Day 3: Descent and Recovery
The descent from Galibier to Briançon via Col d'Izoard (I did this over two days) should be celebrated more than the climbs. Forty kilometres of switchbacks, 1,800 metres of elevation loss, hands on the brakes the whole way. With panniers the bike behaves differently downhill — slower to respond, more committed to its trajectory, requiring more anticipation. I reached Briançon in the late afternoon and ate an enormous pizza and went to bed at 9 p.m.
Day 4: Col d'Izoard
Izoard is the character in this story. Galibier is the famous one. Telegraphe is the test. But Izoard — 2,360 metres through the Casse Déserte, a moonscape of eroded limestone and orange scree — is the one that stays with you. The top section looks like it belongs in Utah, not the French Alps. It feels isolated in a way the other passes don't, partly because the approach from Guillestre is less traveled, and partly because the terrain is genuinely strange.
Day 5: The Quiet Valleys
Day five was the valley day. No major pass. Just riding through Queyras Natural Park on roads that see almost no cars, past stone villages with working fountains and cats sleeping on walls. This was, unexpectedly, the day I liked most. The drama of the high passes is memorable, but this — pedaling quietly through a warm afternoon, thighs still burning from four days of climbing, no schedule, no urgency — was the day I understood what bicycle touring actually is.
Day 6: Into Briançon
The final day was a short ride back into Briançon, the highest city in Europe at 1,326 metres. I spent the morning in the old walled town, eating a proper breakfast and reading, and caught the afternoon train back. The bike barely fit in the luggage area. A family at the next table asked if I'd come far. I said six days through the Alps. The child, who was about eight, looked at the bike and then at me and said "that's a lot of bags." It was the most accurate thing anyone said to me the entire trip.

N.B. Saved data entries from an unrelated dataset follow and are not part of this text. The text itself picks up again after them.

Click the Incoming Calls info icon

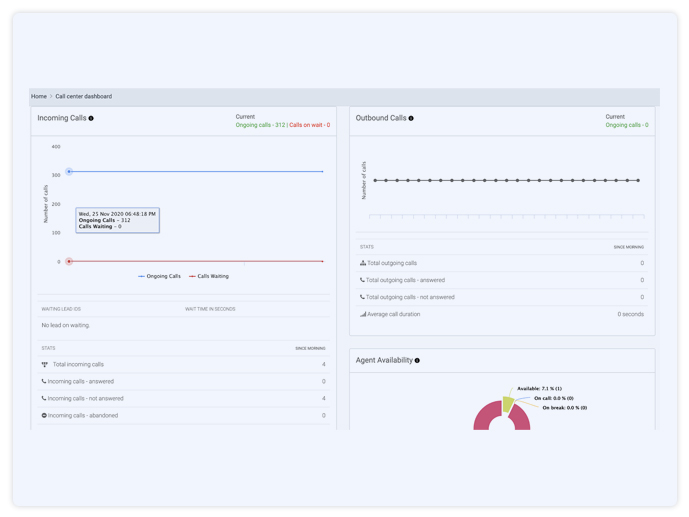91,118
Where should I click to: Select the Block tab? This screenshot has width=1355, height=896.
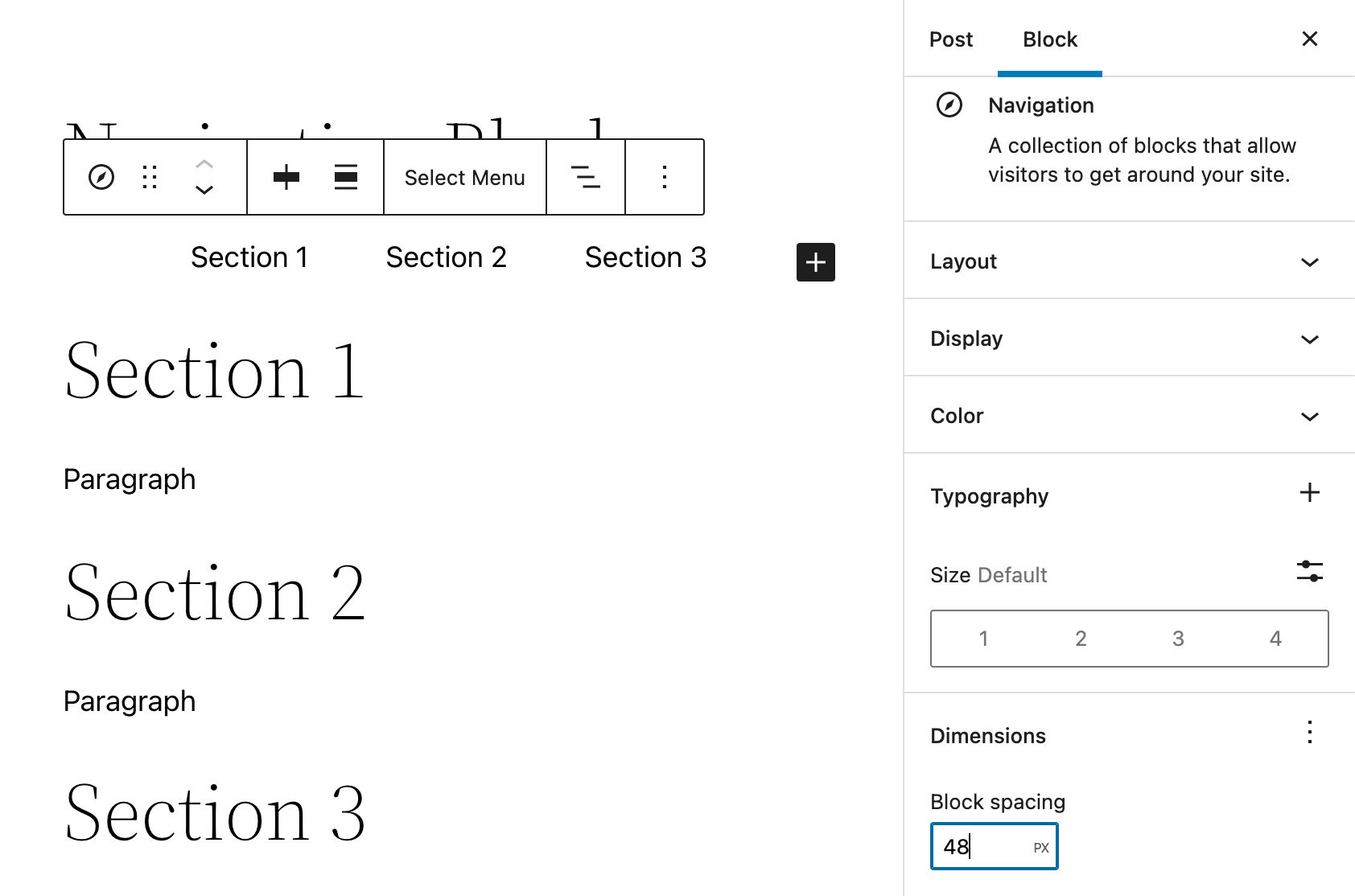coord(1050,39)
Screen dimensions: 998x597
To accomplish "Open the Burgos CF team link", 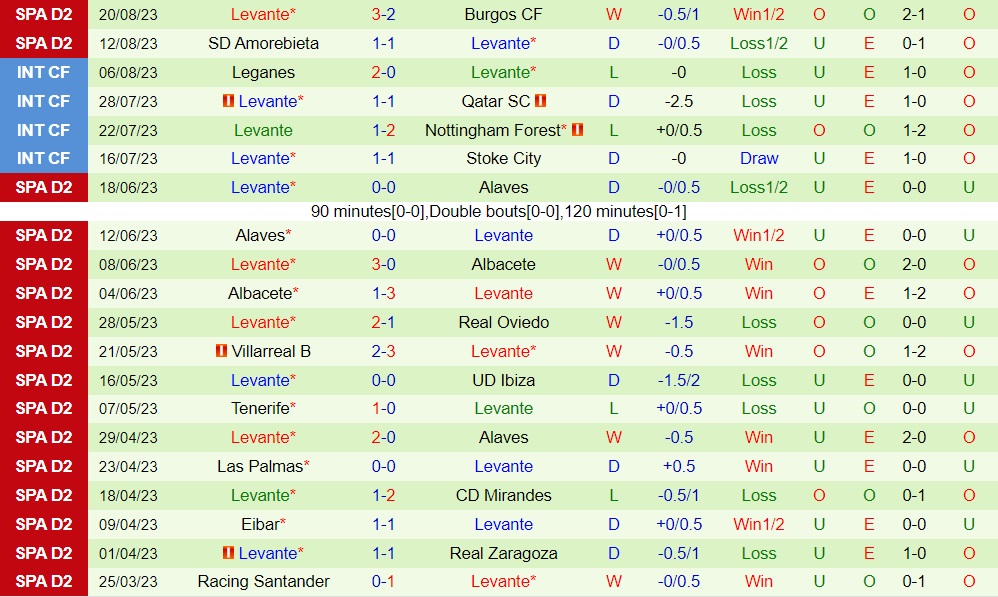I will coord(503,15).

Loaded Bike Handling: What Nobody Tells You
Touring with front and rear panniers is a different physical discipline from unloaded road cycling, and the difference is not just in the legs. The steering is heavier. The bike resists quick changes of direction. On steep descents with switchbacks, you need to start braking much earlier than instinct suggests — loaded bikes carry momentum into corners in a way that becomes alarming if you let the speed build on the approach. I nearly came off on a hairpin below Galibier on day two, not from speed but from overconfidence after a clean morning of climbing. Downhill loaded is harder than uphill.
The front panniers, specifically, create a wobble at low speeds when you're pushing into a steep gradient. Some tourers hate front loading entirely and put everything on the rear. My setup — roughly 60% rear, 40% front — kept the handling more neutral on the flat sections and reduced the tail-wagging that full rear loading produces. Experimentation before the trip matters. Don't figure this out on the first climb of the first day.
Mechanically, the trip was clean except for two broken spokes on the rear wheel, which isn't surprising given the load and the road quality in sections of the Queyras. I carried four spare spokes, which was exactly right. A wheel that starts wobbling 40 km from the nearest town on a loaded bike is a genuine problem. Know how to replace a spoke or carry enough spares to make it to help.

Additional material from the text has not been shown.